AIM OF THE EXERCISE = Give back exactly the stretch of data below from the line holding "Open the Google apps grid" through the line holding "Viewport: 1024px width, 702px height.", both ends included, and leave the remaining lines out.

INPUT FOR THIS TASK =

:::::

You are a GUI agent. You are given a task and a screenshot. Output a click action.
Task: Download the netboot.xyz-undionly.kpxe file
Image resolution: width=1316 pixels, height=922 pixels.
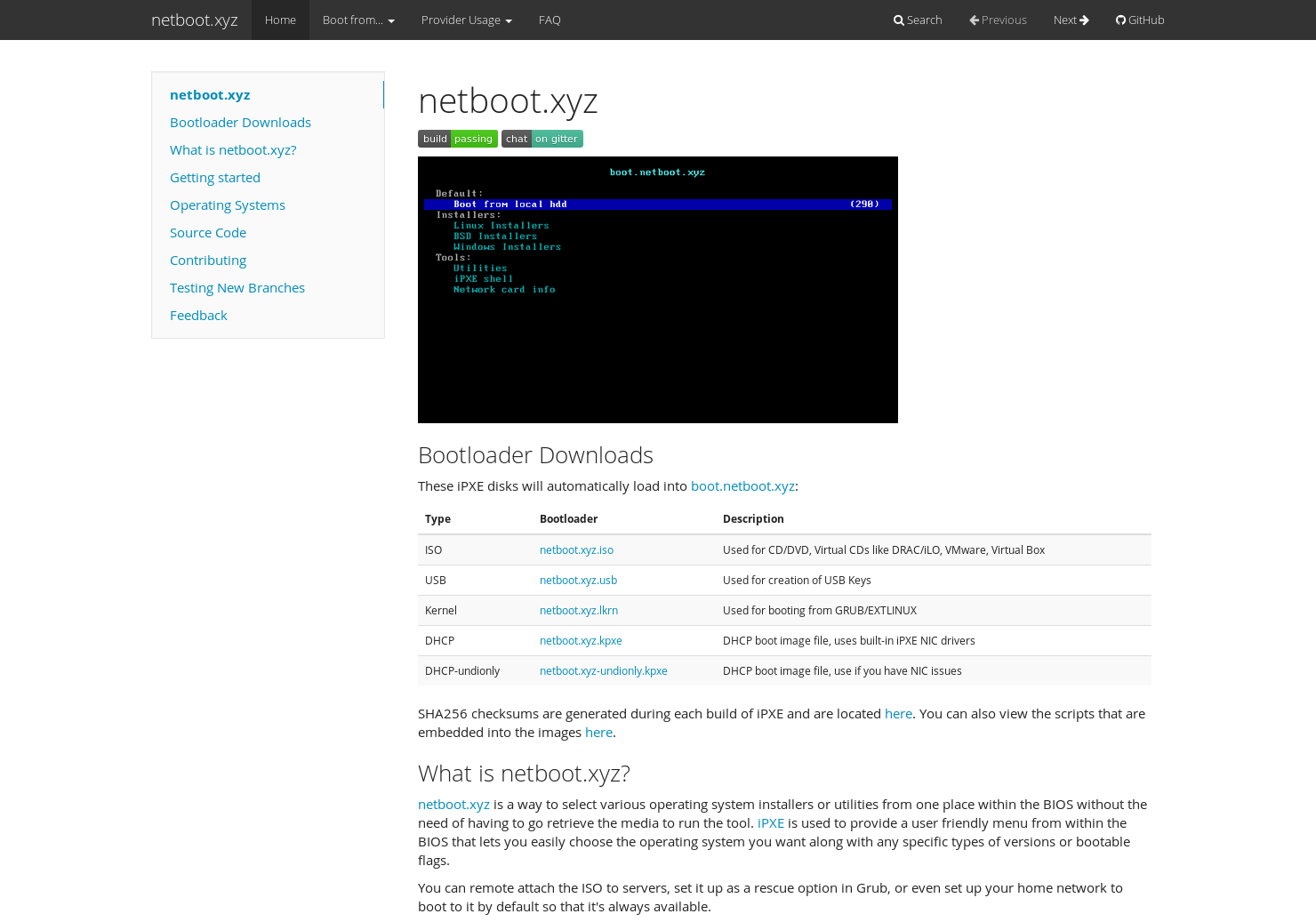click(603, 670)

:::::

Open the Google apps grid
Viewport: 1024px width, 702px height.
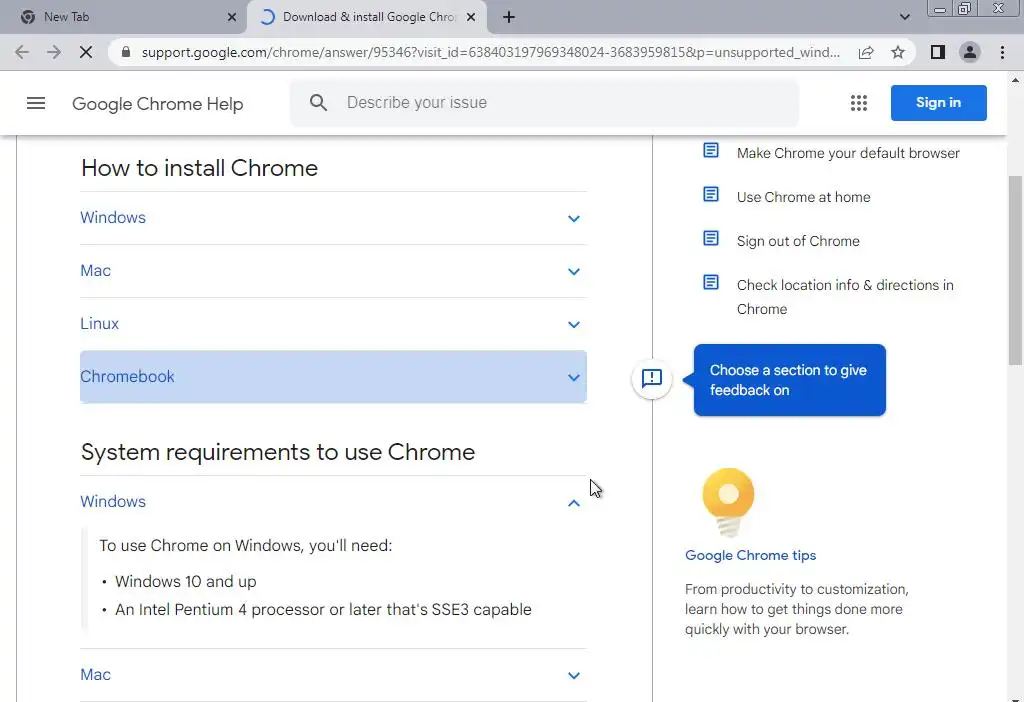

:::::

RESPONSE TO THE TASK =
Open the Google apps grid
Viewport: 1024px width, 702px height.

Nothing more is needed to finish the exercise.